[[ Text passage, beginning ]]

You’re grieving something bigger, Wendell had said.

But I forget all about this as soon as I step into the elevator at work.

 

 

8

 

Rosie


“Well, it’s official,” John says after slipping off his shoes and sitting cross-legged on the sofa. “I’m surrounded by idiots.”

His phone vibrates. As he reaches for it, I raise my eyebrows. In return, John gives me an exaggerated eye roll.

It’s our fourth session together, and I’ve started to form some initial impressions. I get the sense that, despite all the people surrounding him, John is desperately isolated—and that this is by design. Something in his life has made getting close seem dangerous, so dangerous that he does everything in his power to prevent it. His arsenal is effective: He insults me, goes on long tangents, changes the subject, and interrupts whenever I attempt to speak. But unless I can find a way to get past his defenses, we’ll have no chance of making headway.

One of these defenses is his cell phone.

Last week, after John began texting in session, I brought his attention to my experience of feeling dismissed when he texts. This is called working in the here-and-now. Instead of focusing on a patient’s stories from the outside world, the here-and-now is about what’s occurring in the room. You can bet that whatever a patient does with his therapist, he also does with others, and I wanted John to begin to see the impact he had on people. I knew I ran the risk of pushing too far too soon, but I remembered a detail about his earlier therapy: It had lasted just three sessions, exactly where we were. I didn’t know how long I’d have with him.

I was guessing that John had left his previous therapist for one of two reasons: either she didn’t call him on his bullshit, which makes patients feel unsafe, like children whose parents don’t hold them accountable; or she did call him on his bullshit, but she moved too fast and committed the same mistake I was potentially about to make. I was willing to risk it, though. I wanted John to feel comfortable in therapy but not so comfortable that I wasn’t helping him.

Above all, I didn’t want to fall into the trap that Buddhists call idiot compassion—an apt phrase, given John’s worldview. In idiot compassion, you avoid rocking the boat to spare people’s feelings, even though the boat needs rocking and your compassion ends up being more harmful than your honesty. People do this with teenagers, spouses, addicts, even themselves. Its opposite is wise compassion, which means caring about the person but also giving him or her a loving truth bomb when needed.

“You know, John,” I’d said the week before as he texted away, “I’m curious if you have any reaction to my feeling dismissed when you do this.”

He held up a finger—Hang on—but continued to text. When he finished, he looked up at me. “Sorry, what was I saying?”

[[ Text passage, end ]]

## Exercise:
Output the therapy passage verbatim, starting at "It’s our fourth" and ending at "of making headway.".

[[ Exercise data, beginning ]]

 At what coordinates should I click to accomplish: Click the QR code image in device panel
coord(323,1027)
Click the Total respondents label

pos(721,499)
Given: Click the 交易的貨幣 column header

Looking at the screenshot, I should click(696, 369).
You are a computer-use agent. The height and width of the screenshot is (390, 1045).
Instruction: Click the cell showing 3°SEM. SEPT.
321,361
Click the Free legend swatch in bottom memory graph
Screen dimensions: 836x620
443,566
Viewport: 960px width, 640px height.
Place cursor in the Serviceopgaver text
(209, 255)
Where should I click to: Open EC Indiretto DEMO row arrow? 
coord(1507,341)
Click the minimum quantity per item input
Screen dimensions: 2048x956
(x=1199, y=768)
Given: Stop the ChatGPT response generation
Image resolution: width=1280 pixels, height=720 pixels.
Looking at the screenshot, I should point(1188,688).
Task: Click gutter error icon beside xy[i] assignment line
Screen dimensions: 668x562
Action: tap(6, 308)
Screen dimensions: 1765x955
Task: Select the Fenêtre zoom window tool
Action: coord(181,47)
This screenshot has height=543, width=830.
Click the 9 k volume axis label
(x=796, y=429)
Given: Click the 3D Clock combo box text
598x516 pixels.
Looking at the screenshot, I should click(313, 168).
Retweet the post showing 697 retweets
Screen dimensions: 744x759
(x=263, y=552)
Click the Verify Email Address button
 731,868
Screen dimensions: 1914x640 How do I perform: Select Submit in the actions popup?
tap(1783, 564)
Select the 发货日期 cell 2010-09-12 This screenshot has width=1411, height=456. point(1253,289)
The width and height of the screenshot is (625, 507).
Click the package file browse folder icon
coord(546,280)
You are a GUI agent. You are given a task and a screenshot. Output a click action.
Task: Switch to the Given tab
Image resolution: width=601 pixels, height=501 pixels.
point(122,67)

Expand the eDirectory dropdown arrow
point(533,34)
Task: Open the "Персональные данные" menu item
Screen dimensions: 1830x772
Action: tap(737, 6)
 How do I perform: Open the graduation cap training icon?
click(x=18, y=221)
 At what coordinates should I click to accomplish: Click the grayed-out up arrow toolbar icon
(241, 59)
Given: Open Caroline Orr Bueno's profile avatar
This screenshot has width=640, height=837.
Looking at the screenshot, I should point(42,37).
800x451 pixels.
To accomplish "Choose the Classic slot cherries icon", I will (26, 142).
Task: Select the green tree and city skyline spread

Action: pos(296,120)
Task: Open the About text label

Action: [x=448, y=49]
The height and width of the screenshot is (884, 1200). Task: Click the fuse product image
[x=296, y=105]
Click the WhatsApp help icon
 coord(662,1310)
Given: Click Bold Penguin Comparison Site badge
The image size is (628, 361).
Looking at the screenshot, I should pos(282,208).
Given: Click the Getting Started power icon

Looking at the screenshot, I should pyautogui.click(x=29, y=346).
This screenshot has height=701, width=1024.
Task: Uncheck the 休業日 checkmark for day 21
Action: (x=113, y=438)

[[ Exercise data, end ]]

## Expected output:
It’s our fourth session together, and I’ve started to form some initial impressions. I get the sense that, despite all the people surrounding him, John is desperately isolated—and that this is by design. Something in his life has made getting close seem dangerous, so dangerous that he does everything in his power to prevent it. His arsenal is effective: He insults me, goes on long tangents, changes the subject, and interrupts whenever I attempt to speak. But unless I can find a way to get past his defenses, we’ll have no chance of making headway.